Different groups of drugs are used for the treatment of persons with inflammatory bowel disease. These include aminosalicylates, corticosteroids, immune modifiers, anti-tumor necrosis factor (TNF) agents, and antibiotics.
- Corticosteroids are rapid-acting anti-inflammatory drugs. The indication for use in IBD is for acute flare-ups of the disease only. There is no role for corticosteroids in the maintenance of remission.
- Corticosteroids may be administered by a variety of routes, depending upon the location and severity of disease. They may be administered intravenously (methylprednisolone [Medrol, Medrol Dosepak], hydrocortisone [Cortef, Hydrocortone]) in the hospital, orally (prednisone, prednisolone, budesonide [Entocort EC), dexamethasone [AK-Dex, Ocu-Dex]), or rectally (enema, suppository, foam preparations).
- Corticosteroids tend to provide rapid relief of symptoms as well as a significant decrease in inflammation, but their side effects limit their use (particularly longer-term use). The consensus for treatment with corticosteroids is that they should be tapered as soon as possible.

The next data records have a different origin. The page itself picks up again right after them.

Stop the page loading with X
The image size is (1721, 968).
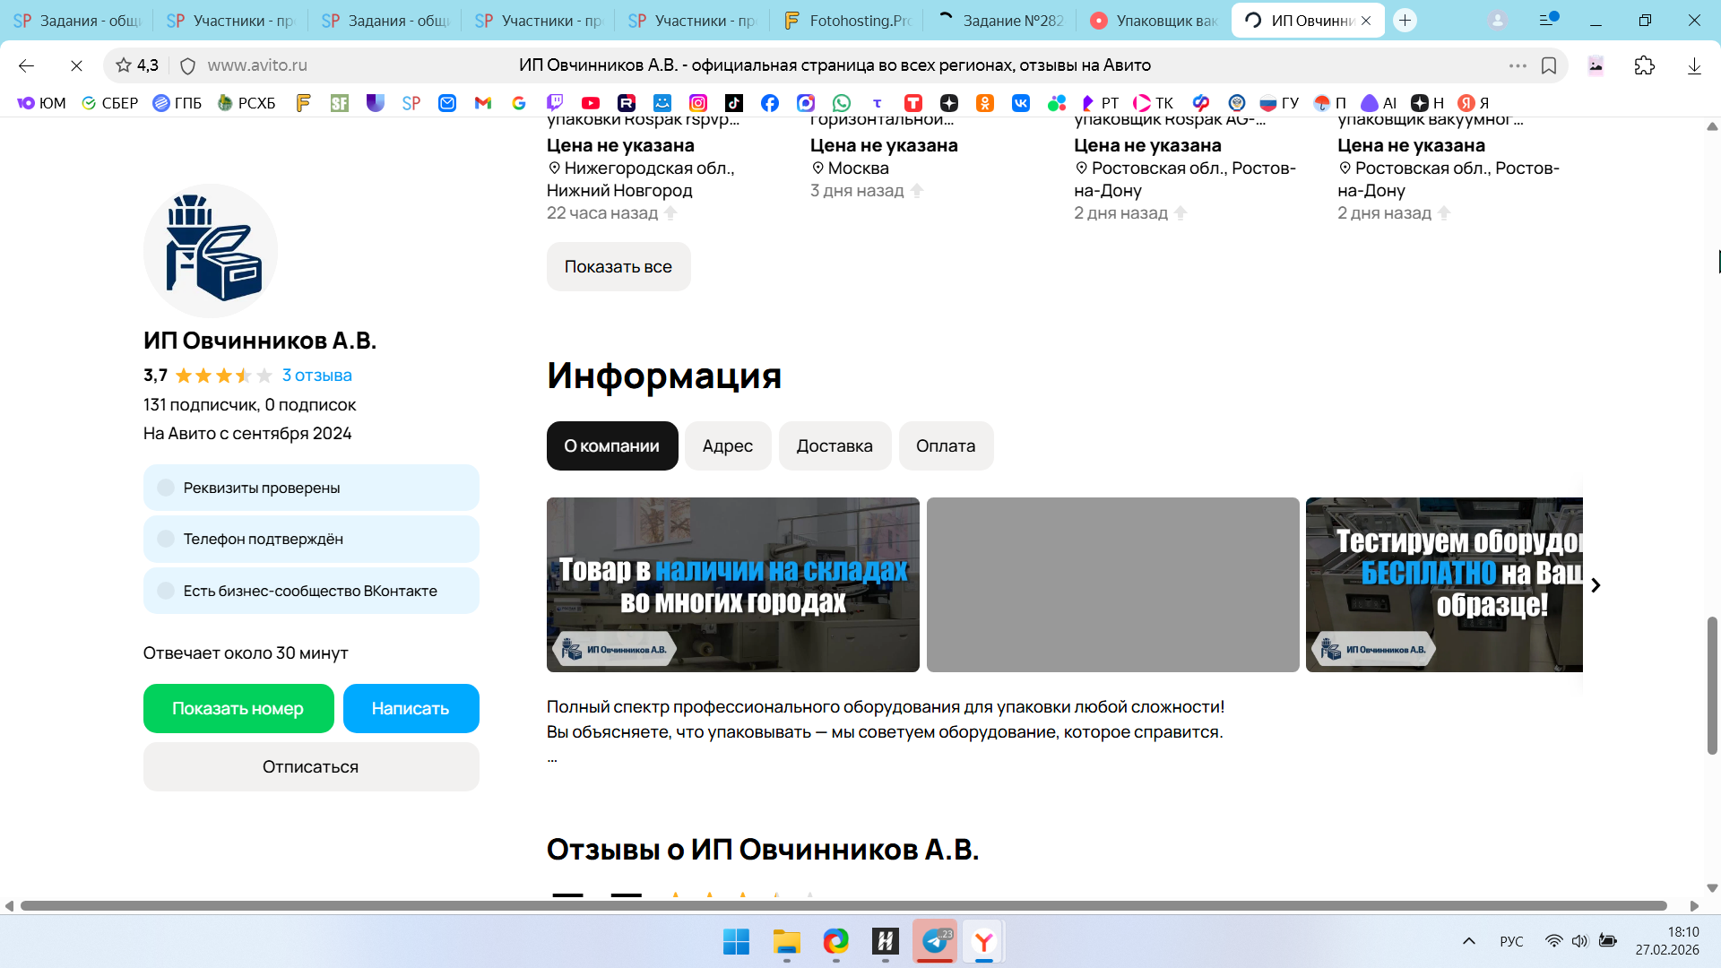point(76,65)
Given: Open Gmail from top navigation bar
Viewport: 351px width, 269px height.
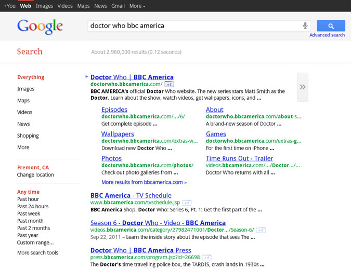Looking at the screenshot, I should coord(118,6).
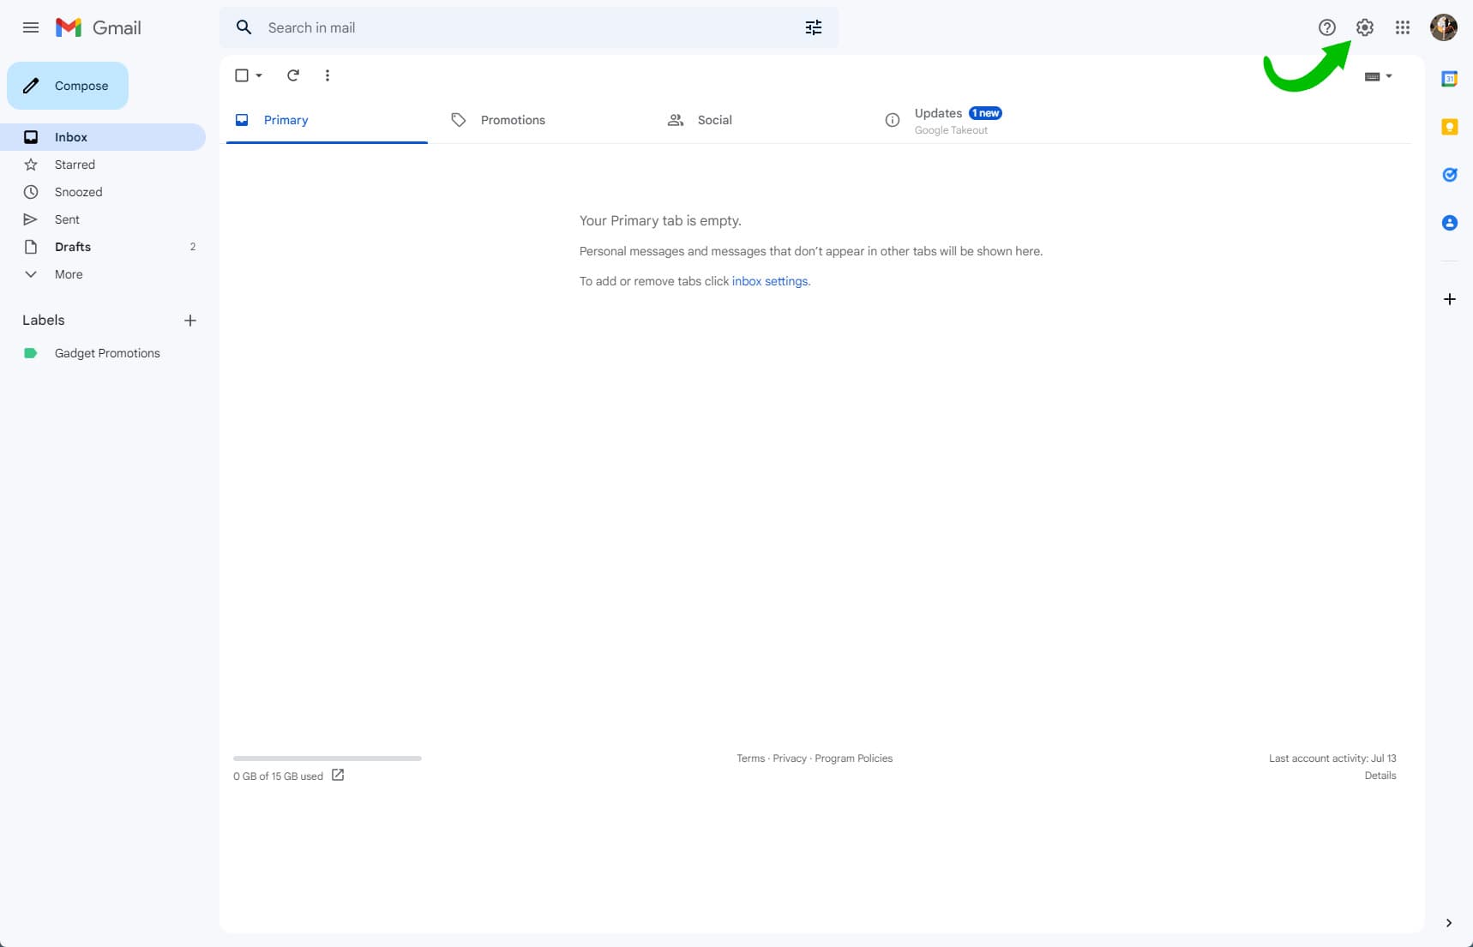1473x947 pixels.
Task: Tick the select all checkbox
Action: [x=242, y=75]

- Immune modifiers include 6-mercaptopurine (6-MP, Purinethol) and azathioprine (Imuran). Immune modifiers may work by causing a reduction in the lymphocyte count (a type of white blood cell). Their onset of action is relatively slow (typically 2 to 3 months).
- They are used in selected persons with IBD when aminosalicylates and corticosteroids are either ineffective or only partially effective. They are useful in reducing or eliminating some persons' dependence on corticosteroids.

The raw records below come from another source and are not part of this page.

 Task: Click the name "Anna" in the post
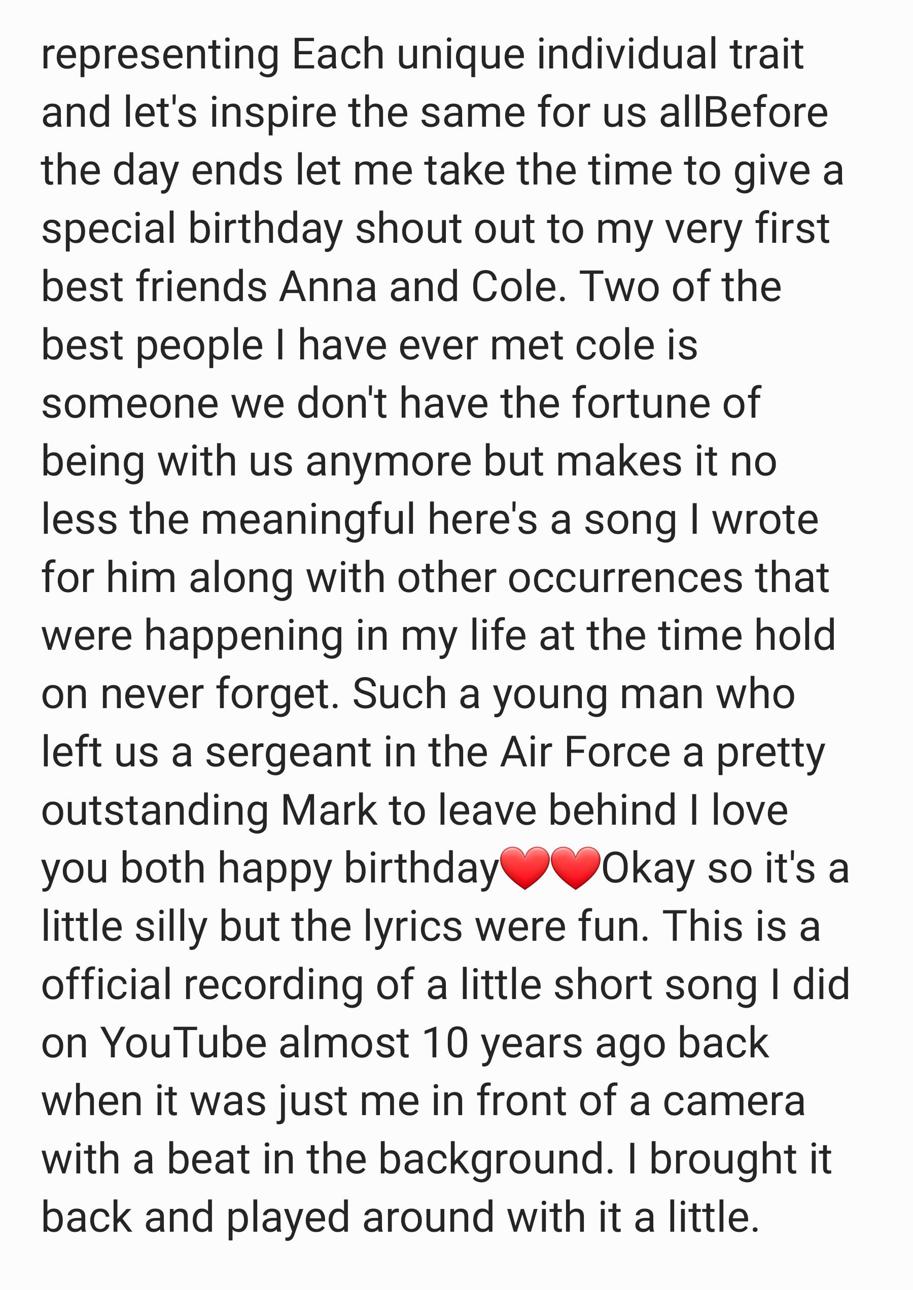pyautogui.click(x=328, y=287)
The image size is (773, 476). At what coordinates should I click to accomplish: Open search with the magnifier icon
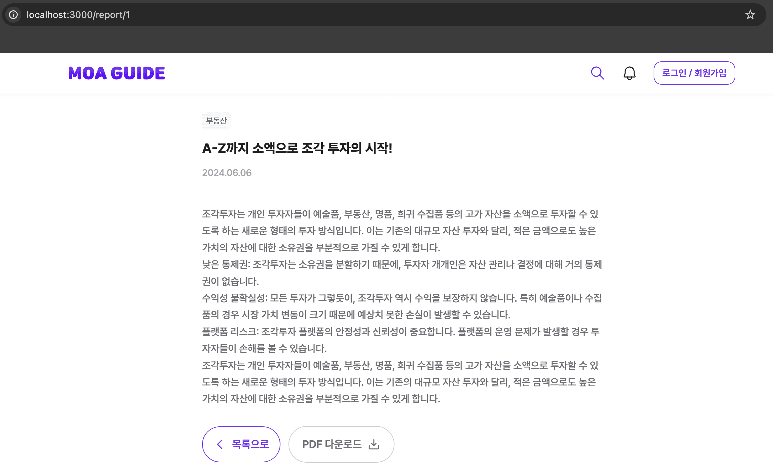click(597, 73)
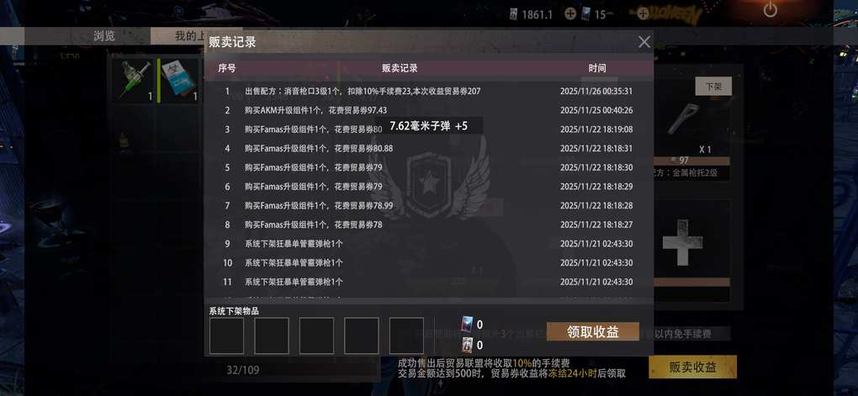Screen dimensions: 858x396
Task: Click the 时间 column header
Action: tap(597, 68)
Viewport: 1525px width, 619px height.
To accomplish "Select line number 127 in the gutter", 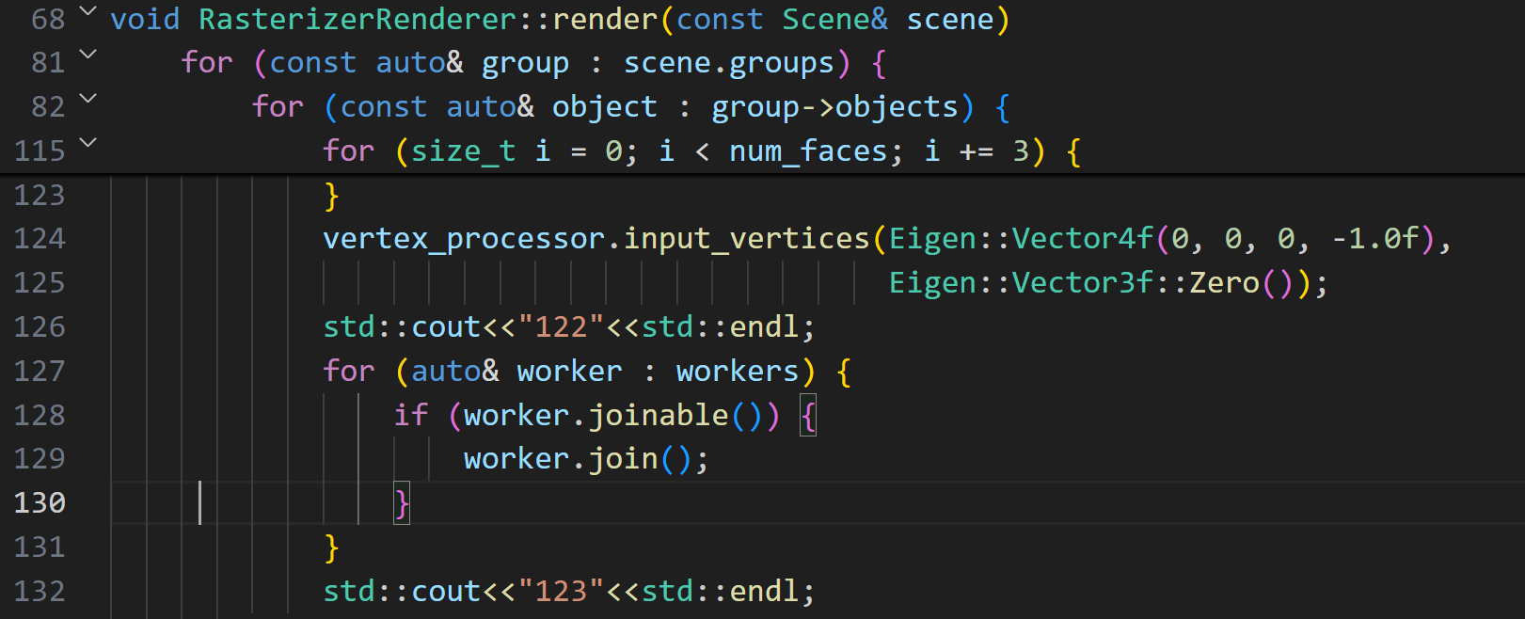I will tap(40, 371).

- Immune modifiers may also be helpful in maintaining remission in some persons with refractory ulcerative colitis (persons who do not respond to standard medications).
- They are also used as primary treatment of fistulae and the maintenance of remission in persons who cannot tolerate amino-salicylates.
- If a patient is taking immune modifiers, their blood cell count is monitored on a regular basis because the immune modifiers can cause a significant reduction in the number of white blood cells, predisposing the patient to serious infections.
- Folic acid supplements are recommended when taking immune modifiers.
Examples of anti-TNF agents include infliximab (Remicade), adalimumab (Humira), and certolizumab (Cimzia). Another anti-TNF agent, golimumab (Simponi), has been approved only for ulcerative colitis.
- Infliximab (Remicade) is an anti-TNF agent. TNF (tumor necrosis factor) is produced by white blood cells and is believed to be responsible for promoting the tissue damage noted in persons with Crohn's disease and ulcerative colitis. Infliximab acts by binding to TNF, thereby inhibiting its effects on the tissues.
- It is approved by the FDA for the treatment of persons with moderate-to-severe Crohn's disease who have had an inadequate response to standard medications. In such persons, a response rate of 80% and a remission rate of 50% have been reported.
- Infliximab is also used for the treatment of fistulae, a complication of Crohn's disease. Closure of fistulae has been reported in 68% of persons treated with infliximab.
- Infliximab must be given intravenously. It is very expensive, so insurance coverage may play a factor in the decision to use this drug.
- Metronidazole (Flagyl, Flagyl 375, Flagyl ER) and ciprofloxacin (Cipro, Cipro XR, Proquin XR) are the most commonly used antibiotics in persons with IBD.
- Antibiotics are used sparingly in persons with ulcerative colitis because they have an increased risk of developing antibiotic-associated pseudomembranous colitis (a type of infectious diarrhea).
- In persons with Crohn's disease, antibiotics are used for the treatment of complications (perianal disease, fistulae, inflammatory mass) where infection is a concern.
- It is generally recommended that the use of metronidazole and ciprofloxacin be limited to short durations and be used intermittently as much as possible. Long term continuous use of metronidazole can lead to peripheral neuropathy - tingling and numbness in feet. Ciprofloxacin in long term continuous use can increase the chance of rupturing the Achilles tendon.
Symptomatic treatments: Patients may be given antidiarrheal agents, antispasmodics, and acid suppressants for symptomatic relief.